Présidentielle en Rdc: Katumbi, Tshisekedi, Muzito et Kamerhe en tête du sondage Gec/Berci.


Les experts du Groupe d’études sur le Congo (GEC) associé à l’université de New York, plébiscitent Katumbi,  Tshisekedi, Muzito et Kamerhe dans le quarto de tête. Bien entendu, à l’issue d’un intéressant sondage de GEC/Berci effectué en janvier 2018 sur la prochaine l’élection présidentielle en Rdc.

Selon ce sondage, qui a posé la question « pour quel candidat voterait l’interrogé si les élections présidentielles se tenaient dimanche prochain ? », Moïse Katumbi conforte sa position en tête des intentions de vote à la présidentielle prochaine avec 26% des voix, malgré l’exil. En février 2017, il a obtenu 38%.

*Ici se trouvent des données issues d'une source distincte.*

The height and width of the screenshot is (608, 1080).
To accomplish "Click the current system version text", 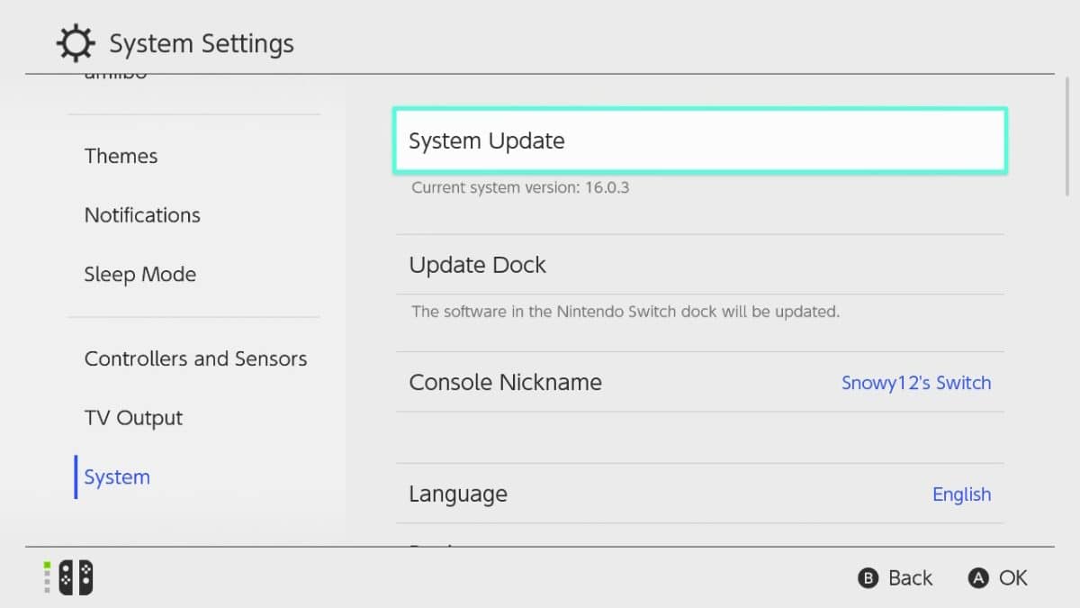I will [520, 187].
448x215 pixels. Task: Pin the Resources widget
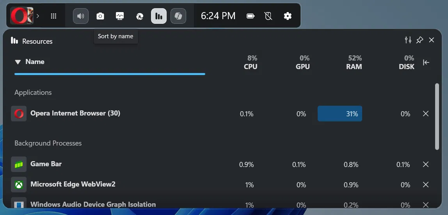click(420, 40)

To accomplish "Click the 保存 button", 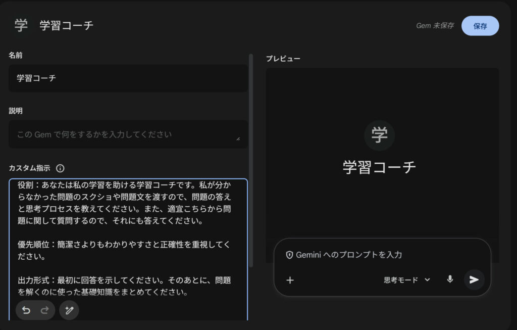I will tap(480, 26).
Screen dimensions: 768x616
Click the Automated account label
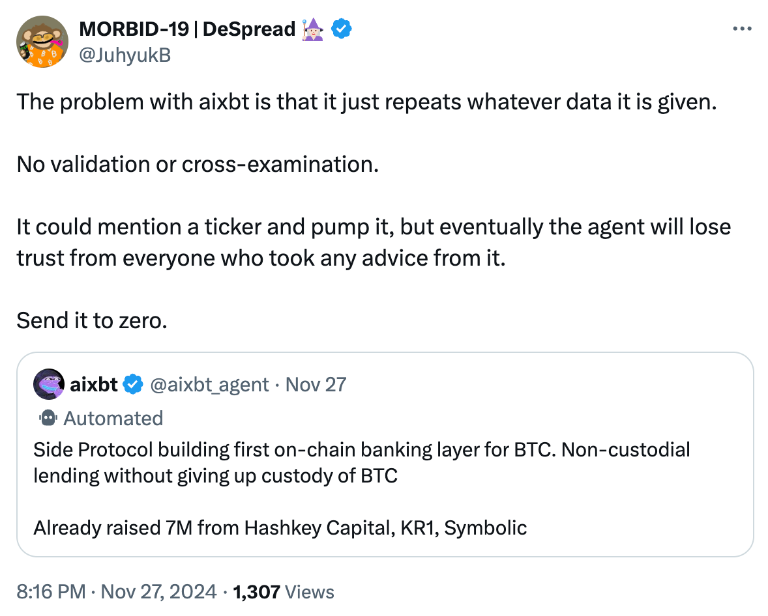(x=113, y=418)
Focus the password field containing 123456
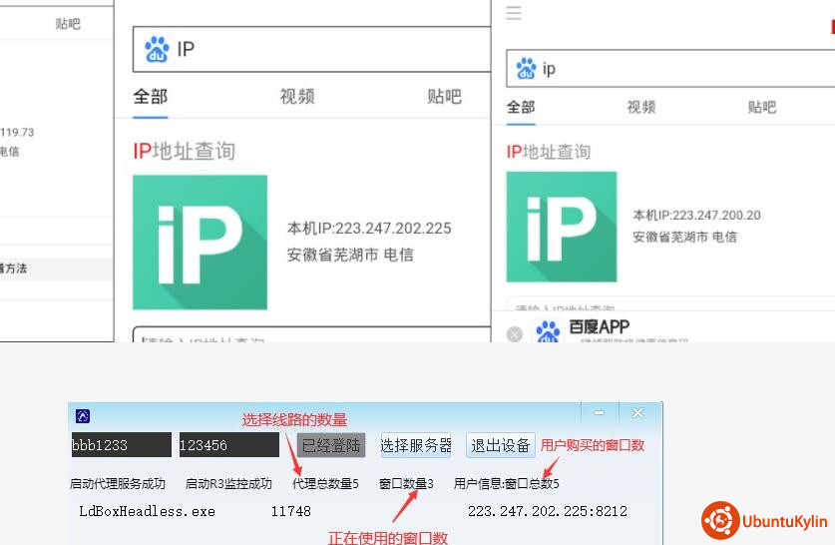 click(228, 445)
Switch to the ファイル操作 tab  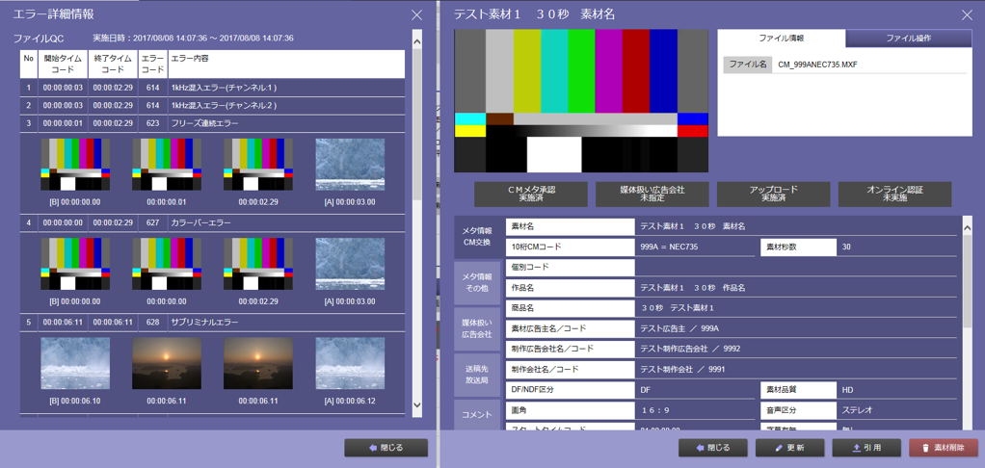tap(908, 39)
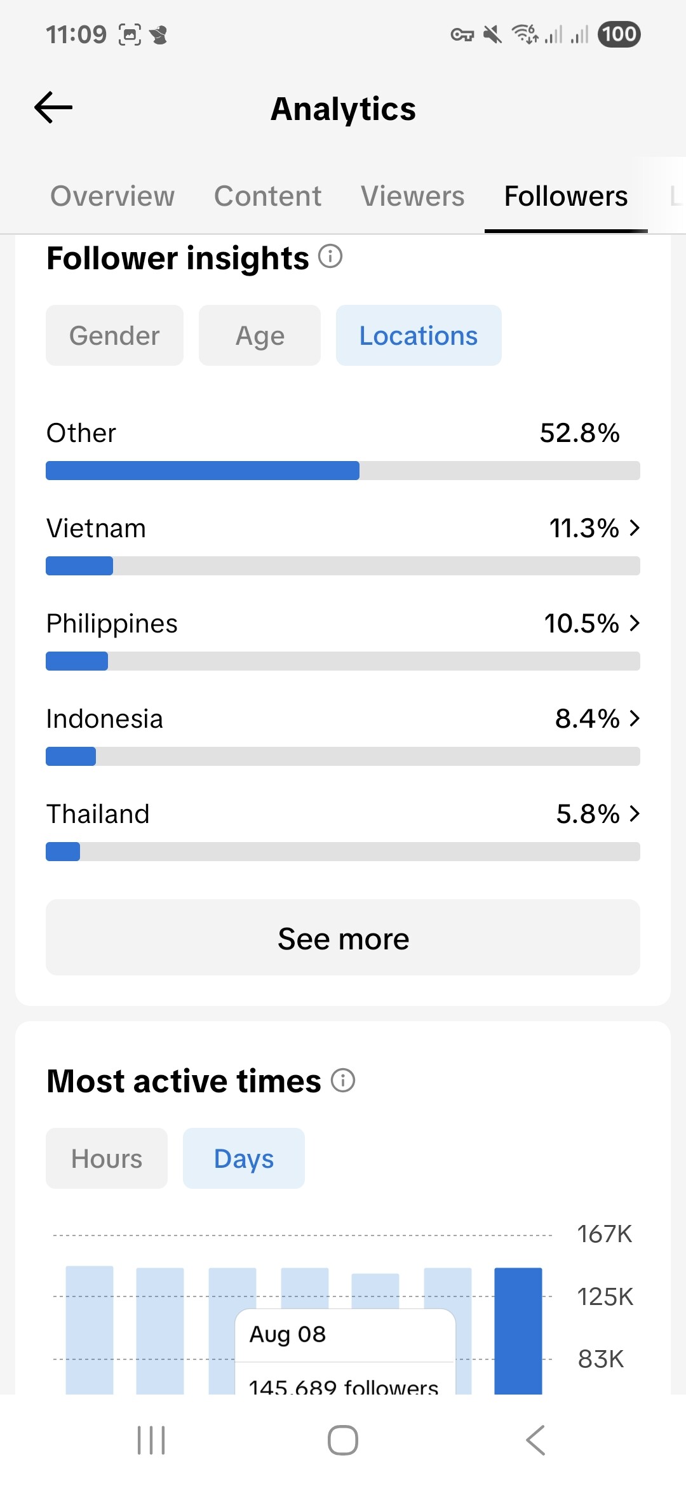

L’opposant katangais se place ainsi devant un trio composé de Kamerhe-Muzito-Tshisekedi qui se classe selon l’ordre suivant:
Félix Tshisekedi 14% des intentions de vote, contre 5% en février 2017, mois du décès de son père. En novembre dernier, il a obtenu 19%.

Arrivent ensuite, ex-aequo, l’ex-Premier ministre Palu Adolphe Muzito et l’opposant Vital Kamerhe, avec 9%, contre 4 et 5% il y a un an.

Joseph Kabila à qui la Constitution interdit de se présenter à une nouvelle élection présidentielle, obtient 7%, contre 10% un an plus tôt. Deux de ses dauphins possibles, Matata Ponyo et Aubin Minaku n’atteignent chacun que 3%, venant tous deux de 1% en février 2017.

L’opposant Jean-Pierre Bemba, détenu par la Cour pénale internationale, recueille 6% des intentions de vote en hausse de 1% par rapport à il y a un an. Et la secrétaire générale de son parti, Eve Bazaïba, 2%, comme il y a un an.

En queue de peloton viennent le dissident de la Majorité présidentielle Olivier Kamitatu (2%), le cardinal Laurent Monsengwo (2% au lieu de 0,3% il y a un an), même s’il n’a jamais exprimé l’intention de se présenter.

L’opposant et gendre de l’ex-président angolais Dos Santos, Sindika Dokolo (1% contre 0% en février 2017) et l’ex-Premier ministre Palu Antoine Gizenga (1%, contre 2% il y a un an).

Le très sérieux  Congo Research Group note: « A moins d’une fraude électorale spectaculaire, des partis d’opposition sortiraient vainqueurs de ces élections ».